Shareholders Demand Fracking Risk Disclosure


"Resolutions also request companies recycle, reduce toxic chemicals, and ensure the integrity of well cementing."

Investors have filed shareholder resolutions urging nine major oil and gas companies to disclose risks of their U.S. natural gas fracturing, or fracking, operations. The proposals ask companies to disclose their policies for reducing environmental and financial risks from the use of chemicals, water impacts and other environmental issues associated with fracking. The resolutions also request that companies start recycling and reusing waste waters, reduce the volume and toxicity of chemicals, and ensure the integrity of well cementing by using pressure testing and other methods.

"Oil and gas firms are being too vague about how they will manage the environmental challenges resulting from fracking," said comptroller Thomas DiNapoli. "The risks associated with unconventional shale gas extraction have the potential to negatively impact shareholder value."

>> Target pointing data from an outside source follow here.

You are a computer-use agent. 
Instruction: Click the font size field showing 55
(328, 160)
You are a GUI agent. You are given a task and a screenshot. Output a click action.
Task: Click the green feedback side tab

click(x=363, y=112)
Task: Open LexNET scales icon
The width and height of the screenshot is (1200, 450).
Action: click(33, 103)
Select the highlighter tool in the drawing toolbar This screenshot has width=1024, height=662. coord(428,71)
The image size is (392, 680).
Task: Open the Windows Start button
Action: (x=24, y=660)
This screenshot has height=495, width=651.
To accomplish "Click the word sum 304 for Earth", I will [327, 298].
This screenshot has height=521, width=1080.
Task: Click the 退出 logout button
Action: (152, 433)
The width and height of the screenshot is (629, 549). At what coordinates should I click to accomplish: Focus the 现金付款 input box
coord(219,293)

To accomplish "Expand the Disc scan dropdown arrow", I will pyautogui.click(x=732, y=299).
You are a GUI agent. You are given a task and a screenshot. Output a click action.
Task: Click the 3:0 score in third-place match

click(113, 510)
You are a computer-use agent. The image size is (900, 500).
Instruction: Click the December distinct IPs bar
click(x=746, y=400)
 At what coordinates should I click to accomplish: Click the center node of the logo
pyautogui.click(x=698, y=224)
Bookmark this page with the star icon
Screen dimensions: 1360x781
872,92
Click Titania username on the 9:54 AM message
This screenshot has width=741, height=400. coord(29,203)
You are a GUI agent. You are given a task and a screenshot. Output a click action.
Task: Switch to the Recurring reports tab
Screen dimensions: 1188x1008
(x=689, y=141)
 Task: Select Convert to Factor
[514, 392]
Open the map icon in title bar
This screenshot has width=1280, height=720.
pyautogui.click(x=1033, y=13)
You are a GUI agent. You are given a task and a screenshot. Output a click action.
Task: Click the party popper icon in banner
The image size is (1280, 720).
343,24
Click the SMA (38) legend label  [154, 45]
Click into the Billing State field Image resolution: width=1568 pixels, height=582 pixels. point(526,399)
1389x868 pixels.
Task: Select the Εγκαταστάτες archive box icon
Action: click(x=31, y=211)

The resolutions are being coordinated by the Investor Environmental Health Network and Green Century Capital Management.

Hydraulic fracturing uses water, particles and chemicals injected underground at high pressure to break up shale and release natural gas. The resolution sponsors say oil and gas companies are increasingly turning to the method as conventional natural gas supplies have dwindled.

Poor well construction can lead to drinking water contamination, well blowouts and gas leaks, the sponsors said.

Last autumn, just days after the U.S. Environmental Protection Agency (EPA) issued a subpoena to Halliburton to force the company to share information about its hydraulic fracturing process, Halliburton announced the launch of a new microsite that discloses the materials content of its hydraulic fracturing fluids.

In November Wyoming implemented new rules requiring natural gas drillers to disclose chemicals used in fracking, but citizen groups said the rules fall short of full transparency.